Exercise instructions:
The records that follow must be printed exactly as they are.

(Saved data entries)
▬▬▬▬▬▬
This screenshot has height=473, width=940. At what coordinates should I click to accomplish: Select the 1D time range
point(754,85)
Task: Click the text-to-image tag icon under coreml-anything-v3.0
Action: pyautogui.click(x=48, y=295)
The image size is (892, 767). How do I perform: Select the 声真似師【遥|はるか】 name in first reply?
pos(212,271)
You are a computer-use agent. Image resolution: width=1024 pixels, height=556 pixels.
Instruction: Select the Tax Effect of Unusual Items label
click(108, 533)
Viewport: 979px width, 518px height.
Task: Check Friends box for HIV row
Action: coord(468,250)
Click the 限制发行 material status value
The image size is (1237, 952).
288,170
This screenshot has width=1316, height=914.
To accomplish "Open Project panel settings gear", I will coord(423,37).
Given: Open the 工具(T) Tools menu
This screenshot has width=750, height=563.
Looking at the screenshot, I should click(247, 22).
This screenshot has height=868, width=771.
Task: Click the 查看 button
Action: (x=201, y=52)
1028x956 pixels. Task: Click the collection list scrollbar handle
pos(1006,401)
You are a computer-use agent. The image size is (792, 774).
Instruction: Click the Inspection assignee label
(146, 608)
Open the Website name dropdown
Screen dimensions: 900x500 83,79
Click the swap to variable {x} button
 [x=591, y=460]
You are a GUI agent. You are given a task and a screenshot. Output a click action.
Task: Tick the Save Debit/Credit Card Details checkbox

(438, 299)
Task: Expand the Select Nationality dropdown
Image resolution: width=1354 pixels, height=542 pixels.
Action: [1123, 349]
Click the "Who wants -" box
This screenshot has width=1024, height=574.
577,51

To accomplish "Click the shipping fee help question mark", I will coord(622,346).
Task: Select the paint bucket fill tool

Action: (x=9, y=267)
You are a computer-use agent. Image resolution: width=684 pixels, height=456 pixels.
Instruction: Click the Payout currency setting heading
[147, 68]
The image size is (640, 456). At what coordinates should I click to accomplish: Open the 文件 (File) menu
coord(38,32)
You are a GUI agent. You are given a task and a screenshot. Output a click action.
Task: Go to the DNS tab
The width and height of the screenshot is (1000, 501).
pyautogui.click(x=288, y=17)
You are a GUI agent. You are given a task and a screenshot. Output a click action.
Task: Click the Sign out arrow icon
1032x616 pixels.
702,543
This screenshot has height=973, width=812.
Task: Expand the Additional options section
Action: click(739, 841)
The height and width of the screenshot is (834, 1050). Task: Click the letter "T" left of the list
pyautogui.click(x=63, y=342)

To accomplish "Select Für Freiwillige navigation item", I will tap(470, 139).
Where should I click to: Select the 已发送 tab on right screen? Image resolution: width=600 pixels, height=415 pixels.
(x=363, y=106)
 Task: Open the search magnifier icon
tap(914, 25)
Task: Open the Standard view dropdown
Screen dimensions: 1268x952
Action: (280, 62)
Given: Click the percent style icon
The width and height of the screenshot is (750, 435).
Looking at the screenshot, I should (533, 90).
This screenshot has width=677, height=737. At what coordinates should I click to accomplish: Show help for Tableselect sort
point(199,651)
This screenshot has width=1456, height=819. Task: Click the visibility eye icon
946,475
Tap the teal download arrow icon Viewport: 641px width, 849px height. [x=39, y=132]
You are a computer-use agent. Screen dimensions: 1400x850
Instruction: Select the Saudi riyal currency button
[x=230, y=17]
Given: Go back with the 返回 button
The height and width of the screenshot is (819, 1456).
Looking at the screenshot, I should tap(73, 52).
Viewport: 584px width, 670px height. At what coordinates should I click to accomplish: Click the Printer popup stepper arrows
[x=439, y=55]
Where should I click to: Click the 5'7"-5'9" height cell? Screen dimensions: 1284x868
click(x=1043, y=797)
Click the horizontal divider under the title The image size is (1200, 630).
▬▬▬▬▬▬
Response below:
This screenshot has height=473, width=940. At what coordinates should I click to accomplish: Select the 1D time range
point(754,85)
Task: Click the text-to-image tag icon under coreml-anything-v3.0
Action: pyautogui.click(x=48, y=295)
The image size is (892, 767). How do I perform: Select the 声真似師【遥|はるか】 name in first reply?
pos(212,271)
You are a computer-use agent. Image resolution: width=1024 pixels, height=556 pixels.
Instruction: Select the Tax Effect of Unusual Items label
click(108, 533)
Viewport: 979px width, 518px height.
Task: Check Friends box for HIV row
Action: coord(468,250)
Click the 限制发行 material status value
The image size is (1237, 952).
288,170
This screenshot has width=1316, height=914.
To accomplish "Open Project panel settings gear", I will coord(423,37).
Given: Open the 工具(T) Tools menu
This screenshot has width=750, height=563.
Looking at the screenshot, I should click(247, 22).
This screenshot has height=868, width=771.
Task: Click the 查看 button
Action: (x=201, y=52)
1028x956 pixels. Task: Click the collection list scrollbar handle
pos(1006,401)
You are a computer-use agent. The image size is (792, 774).
Instruction: Click the Inspection assignee label
(146, 608)
Open the Website name dropdown
Screen dimensions: 900x500 83,79
Click the swap to variable {x} button
 [x=591, y=460]
You are a GUI agent. You are given a task and a screenshot. Output a click action.
Task: Tick the Save Debit/Credit Card Details checkbox

(438, 299)
Task: Expand the Select Nationality dropdown
Image resolution: width=1354 pixels, height=542 pixels.
Action: [1123, 349]
Click the "Who wants -" box
This screenshot has width=1024, height=574.
577,51

To accomplish "Click the shipping fee help question mark", I will coord(622,346).
Task: Select the paint bucket fill tool

Action: (x=9, y=267)
You are a computer-use agent. Image resolution: width=684 pixels, height=456 pixels.
Instruction: Click the Payout currency setting heading
[147, 68]
The image size is (640, 456). At what coordinates should I click to accomplish: Open the 文件 (File) menu
coord(38,32)
You are a GUI agent. You are given a task and a screenshot. Output a click action.
Task: Go to the DNS tab
The width and height of the screenshot is (1000, 501).
pyautogui.click(x=288, y=17)
You are a GUI agent. You are given a task and a screenshot. Output a click action.
Task: Click the Sign out arrow icon
1032x616 pixels.
702,543
This screenshot has height=973, width=812.
Task: Expand the Additional options section
Action: click(739, 841)
The height and width of the screenshot is (834, 1050). Task: Click the letter "T" left of the list
pyautogui.click(x=63, y=342)

To accomplish "Select Für Freiwillige navigation item", I will tap(470, 139).
Where should I click to: Select the 已发送 tab on right screen? Image resolution: width=600 pixels, height=415 pixels.
(x=363, y=106)
 Task: Open the search magnifier icon
tap(914, 25)
Task: Open the Standard view dropdown
Screen dimensions: 1268x952
Action: (280, 62)
Given: Click the percent style icon
The width and height of the screenshot is (750, 435).
Looking at the screenshot, I should (533, 90).
This screenshot has width=677, height=737. At what coordinates should I click to accomplish: Show help for Tableselect sort
point(199,651)
This screenshot has width=1456, height=819. Task: Click the visibility eye icon
946,475
Tap the teal download arrow icon Viewport: 641px width, 849px height. [x=39, y=132]
You are a computer-use agent. Screen dimensions: 1400x850
Instruction: Select the Saudi riyal currency button
[x=230, y=17]
Given: Go back with the 返回 button
The height and width of the screenshot is (819, 1456).
Looking at the screenshot, I should tap(73, 52).
Viewport: 584px width, 670px height. At what coordinates should I click to accomplish: Click the Printer popup stepper arrows
[x=439, y=55]
Where should I click to: Click the 5'7"-5'9" height cell? Screen dimensions: 1284x868
click(x=1043, y=797)
Click the horizontal divider under the title The image size is (1200, 630).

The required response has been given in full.